=== DATASET RECORDS ===

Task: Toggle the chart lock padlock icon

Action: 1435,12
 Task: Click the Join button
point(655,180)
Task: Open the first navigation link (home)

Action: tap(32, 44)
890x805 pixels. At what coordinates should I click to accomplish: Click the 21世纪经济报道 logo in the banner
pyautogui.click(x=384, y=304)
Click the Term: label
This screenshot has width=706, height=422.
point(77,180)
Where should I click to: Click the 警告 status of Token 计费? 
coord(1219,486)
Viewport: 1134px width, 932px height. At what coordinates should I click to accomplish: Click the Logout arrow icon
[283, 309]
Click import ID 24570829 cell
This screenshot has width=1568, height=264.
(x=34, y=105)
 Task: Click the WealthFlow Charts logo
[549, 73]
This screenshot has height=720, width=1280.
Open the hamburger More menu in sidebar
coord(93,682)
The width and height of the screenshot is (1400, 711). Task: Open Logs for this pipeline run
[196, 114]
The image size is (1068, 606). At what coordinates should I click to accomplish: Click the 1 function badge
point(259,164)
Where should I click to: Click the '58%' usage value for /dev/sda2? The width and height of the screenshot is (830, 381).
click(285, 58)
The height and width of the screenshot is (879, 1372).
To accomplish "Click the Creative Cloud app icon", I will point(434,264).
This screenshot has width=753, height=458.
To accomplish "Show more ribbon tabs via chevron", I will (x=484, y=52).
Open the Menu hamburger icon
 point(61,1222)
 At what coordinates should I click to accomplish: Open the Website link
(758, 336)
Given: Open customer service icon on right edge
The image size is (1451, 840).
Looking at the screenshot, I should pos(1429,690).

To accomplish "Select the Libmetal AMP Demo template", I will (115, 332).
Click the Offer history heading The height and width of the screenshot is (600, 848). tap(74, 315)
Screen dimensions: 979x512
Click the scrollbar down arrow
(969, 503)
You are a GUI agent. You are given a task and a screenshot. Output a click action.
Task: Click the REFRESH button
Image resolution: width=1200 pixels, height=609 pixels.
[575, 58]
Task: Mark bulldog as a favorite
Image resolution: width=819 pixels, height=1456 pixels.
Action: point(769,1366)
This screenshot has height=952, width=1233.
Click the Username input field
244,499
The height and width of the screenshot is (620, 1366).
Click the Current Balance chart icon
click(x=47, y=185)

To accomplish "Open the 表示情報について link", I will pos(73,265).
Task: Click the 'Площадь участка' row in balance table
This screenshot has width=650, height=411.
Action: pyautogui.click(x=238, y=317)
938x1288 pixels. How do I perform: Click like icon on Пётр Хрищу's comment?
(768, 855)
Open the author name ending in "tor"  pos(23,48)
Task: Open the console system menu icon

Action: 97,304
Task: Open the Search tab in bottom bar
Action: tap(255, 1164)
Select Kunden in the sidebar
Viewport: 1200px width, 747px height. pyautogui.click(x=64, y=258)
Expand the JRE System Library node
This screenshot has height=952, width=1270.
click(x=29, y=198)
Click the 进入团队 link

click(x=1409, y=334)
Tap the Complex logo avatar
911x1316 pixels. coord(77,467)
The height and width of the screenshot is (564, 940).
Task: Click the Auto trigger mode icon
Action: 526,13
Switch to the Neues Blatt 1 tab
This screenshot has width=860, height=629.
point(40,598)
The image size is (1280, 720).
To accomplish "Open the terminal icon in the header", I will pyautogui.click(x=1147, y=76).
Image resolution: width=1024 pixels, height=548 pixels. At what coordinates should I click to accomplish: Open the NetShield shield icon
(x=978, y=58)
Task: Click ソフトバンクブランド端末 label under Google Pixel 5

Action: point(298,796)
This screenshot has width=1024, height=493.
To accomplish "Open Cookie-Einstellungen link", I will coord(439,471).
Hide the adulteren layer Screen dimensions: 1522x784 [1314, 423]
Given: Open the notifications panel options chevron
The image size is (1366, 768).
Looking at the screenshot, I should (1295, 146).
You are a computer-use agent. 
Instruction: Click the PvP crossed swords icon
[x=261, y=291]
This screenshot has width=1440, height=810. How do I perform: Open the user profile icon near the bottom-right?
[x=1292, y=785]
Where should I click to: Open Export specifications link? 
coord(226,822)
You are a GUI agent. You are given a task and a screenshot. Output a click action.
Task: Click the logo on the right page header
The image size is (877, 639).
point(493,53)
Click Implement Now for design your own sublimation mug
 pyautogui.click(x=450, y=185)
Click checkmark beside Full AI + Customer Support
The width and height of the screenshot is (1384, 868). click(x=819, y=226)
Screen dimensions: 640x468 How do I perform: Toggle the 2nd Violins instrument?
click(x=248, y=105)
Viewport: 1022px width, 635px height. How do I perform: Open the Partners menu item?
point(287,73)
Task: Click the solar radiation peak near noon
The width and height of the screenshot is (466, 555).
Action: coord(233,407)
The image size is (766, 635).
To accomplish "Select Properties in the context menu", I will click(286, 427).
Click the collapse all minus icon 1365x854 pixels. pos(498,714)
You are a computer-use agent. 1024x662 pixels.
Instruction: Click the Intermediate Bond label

===

* [WHAT YOU ARE ASKED TO DO]: From the records above, give again exactly the lines running from the line with "Task: Click ソフトバンクブランド端末" to the line with "Hide the adulteren", inclusive.

* [RESULT OF THE EXERCISE]:
Task: Click ソフトバンクブランド端末 label under Google Pixel 5

Action: point(298,796)
This screenshot has width=1024, height=493.
To accomplish "Open Cookie-Einstellungen link", I will coord(439,471).
Hide the adulteren layer Screen dimensions: 1522x784 [1314, 423]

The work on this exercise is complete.